Many of the original stock of slaves had been imported from amongst the Mandingoes, and Foulahs, from the banks of the Senegal, the Gambia, and the Rio Grande, the most refined and intellectual of the African tribes; and from the Congoes of Upper and Lower Guinea, the most inferior of the African race. The latter class brought with them all the vices and superstitions of their native land, and these had been cultivated in Jamaica.
The worst of these superstitious ideas was obeism, a species of witchcraft employed to revenge injuries, or as a protection against theft and murder, and in favor for gaining the love of the opposite sex. It consisted in placing a spell or charm near the cottage of the individual intended to be brought under its influence, or when designed to prevent the depredations of thieves, in some conspicuous part of the house, or on a tree; it was signified by a calabash or gourd, containing among other ingredients, a combination of different colored rags, cats’ teeth, parrots’ feathers, toads’ feet, egg-shells, fish-bones, snakes’ teeth, and lizards’ tails.[45]

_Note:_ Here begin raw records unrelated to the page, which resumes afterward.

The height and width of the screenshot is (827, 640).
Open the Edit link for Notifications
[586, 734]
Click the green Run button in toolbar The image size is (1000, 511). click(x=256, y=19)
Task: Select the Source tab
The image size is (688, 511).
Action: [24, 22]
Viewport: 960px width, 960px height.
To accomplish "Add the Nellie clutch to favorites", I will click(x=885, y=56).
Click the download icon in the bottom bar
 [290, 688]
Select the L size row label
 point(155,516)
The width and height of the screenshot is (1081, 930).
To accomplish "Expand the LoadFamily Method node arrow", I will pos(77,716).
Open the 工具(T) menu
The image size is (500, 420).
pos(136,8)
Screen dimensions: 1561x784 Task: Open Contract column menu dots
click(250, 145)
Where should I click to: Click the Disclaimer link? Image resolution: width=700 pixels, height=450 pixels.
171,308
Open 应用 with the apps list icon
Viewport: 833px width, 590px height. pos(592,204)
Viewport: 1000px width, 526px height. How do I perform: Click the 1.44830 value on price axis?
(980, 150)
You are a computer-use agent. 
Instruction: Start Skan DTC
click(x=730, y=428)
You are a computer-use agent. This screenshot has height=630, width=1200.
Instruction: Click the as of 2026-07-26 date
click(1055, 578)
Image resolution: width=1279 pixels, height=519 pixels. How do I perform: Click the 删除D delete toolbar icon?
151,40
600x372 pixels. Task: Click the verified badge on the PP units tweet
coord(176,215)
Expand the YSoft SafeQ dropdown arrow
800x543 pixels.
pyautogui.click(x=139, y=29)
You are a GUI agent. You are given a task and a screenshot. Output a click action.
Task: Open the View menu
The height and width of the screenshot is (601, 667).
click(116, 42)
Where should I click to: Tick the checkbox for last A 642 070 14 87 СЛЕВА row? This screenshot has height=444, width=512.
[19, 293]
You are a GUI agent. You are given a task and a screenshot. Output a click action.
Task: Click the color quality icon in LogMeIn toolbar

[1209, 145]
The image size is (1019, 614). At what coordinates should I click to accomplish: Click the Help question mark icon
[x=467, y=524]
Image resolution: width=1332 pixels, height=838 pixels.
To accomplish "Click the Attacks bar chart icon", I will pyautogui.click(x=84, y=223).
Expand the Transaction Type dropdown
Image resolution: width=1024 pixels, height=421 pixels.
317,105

Terror immediately seized upon the individual who beheld it, and either by resigning himself to despair, or by the secret communication of poison, in most cases death was the inevitable consequence. Similar to the influence of this superstition was that of their solemn curses pronounced upon thieves, but which would be too tedious to detail here. All of the Negro physicians of the olden times professed to have the gift of obeism, and were feared far more than they were loved.
Dreams and visions constituted fundamental articles of their religious creed. Some supernatural revelations were regarded as indispensable to qualify for admission to the full privileges of their community. Candidates were required, indeed, to dream a certain number of dreams before they were received to membership, the subjects of which were given them by their teachers.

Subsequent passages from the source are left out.